> Task brief:
Rewrite the stretch of the listing below from the line containing "1041x821 pixels. How" through the end of the listing, requests included, adding 24 to every coordinate in the answers. Leave the pictures out of your answer.

Element and text location data
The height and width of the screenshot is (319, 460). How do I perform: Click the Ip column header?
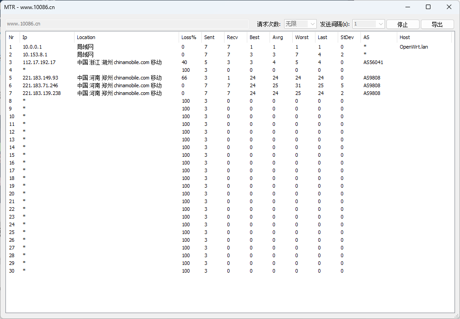pyautogui.click(x=25, y=37)
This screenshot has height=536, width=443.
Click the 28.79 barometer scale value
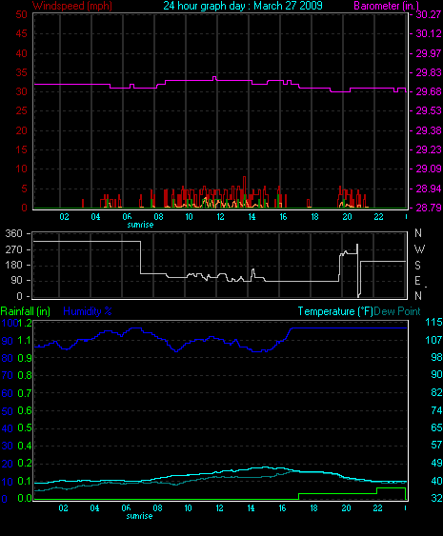pos(429,208)
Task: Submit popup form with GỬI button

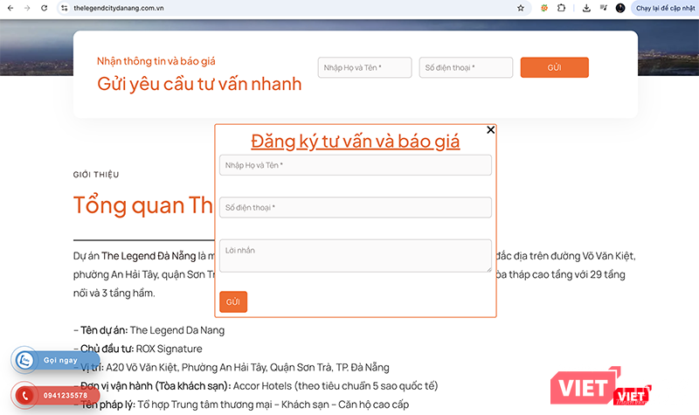Action: (x=233, y=301)
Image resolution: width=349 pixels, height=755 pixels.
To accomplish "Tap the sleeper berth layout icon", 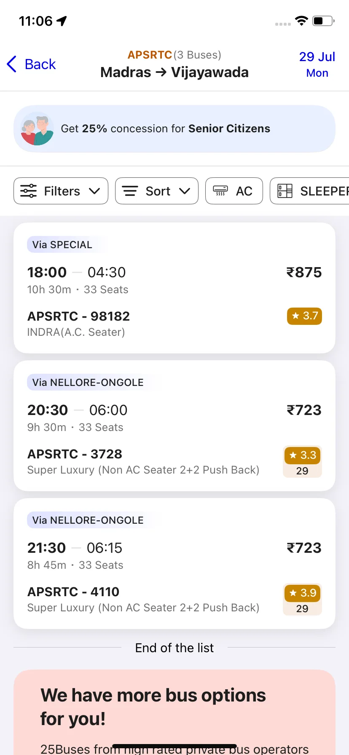I will (285, 191).
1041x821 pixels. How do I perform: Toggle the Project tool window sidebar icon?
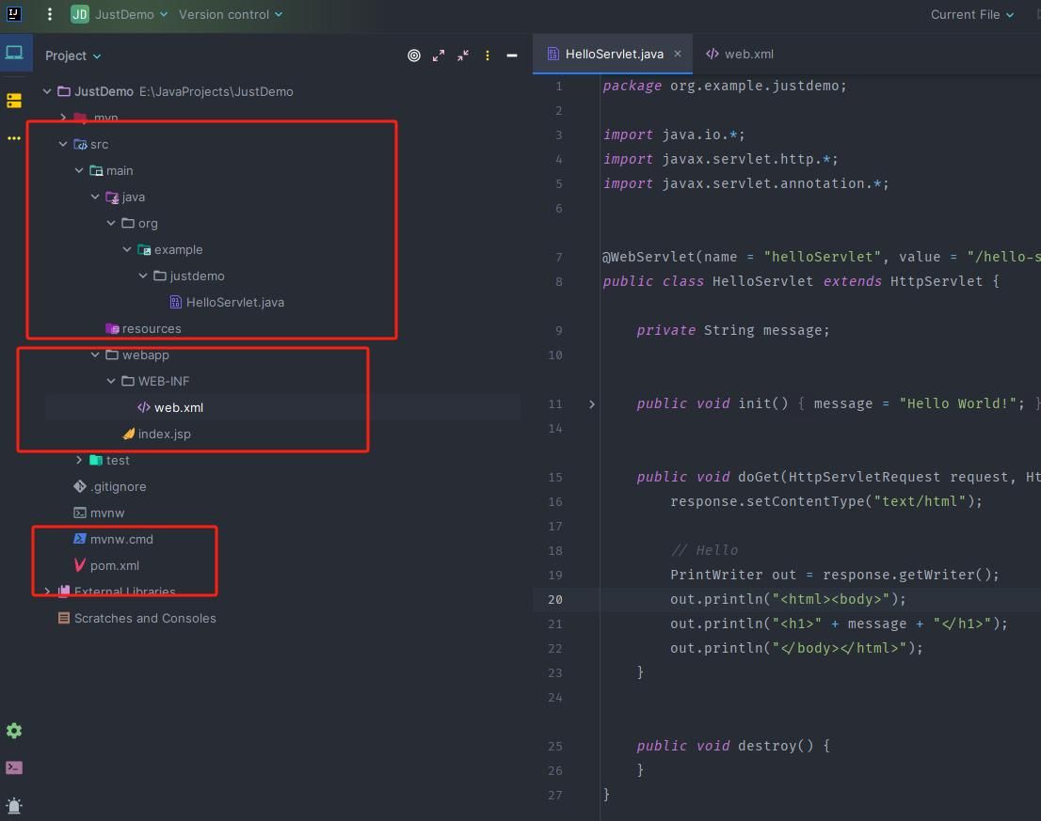pyautogui.click(x=14, y=53)
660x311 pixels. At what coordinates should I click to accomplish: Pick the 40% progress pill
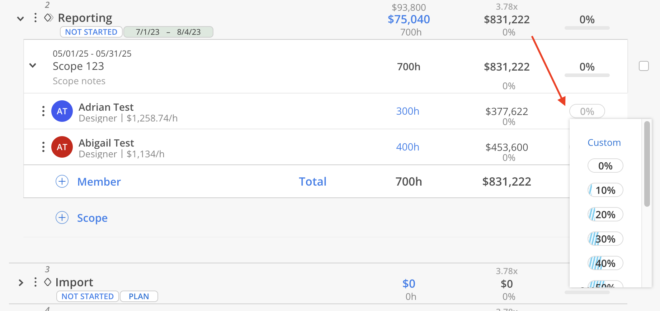[605, 263]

> Exercise answer:
1041x821 pixels. How do I perform: Toggle the Project tool window sidebar icon?
pyautogui.click(x=38, y=77)
660x311 pixels. At what coordinates should I click to accomplish: Pick the 40% progress pill
[629, 287]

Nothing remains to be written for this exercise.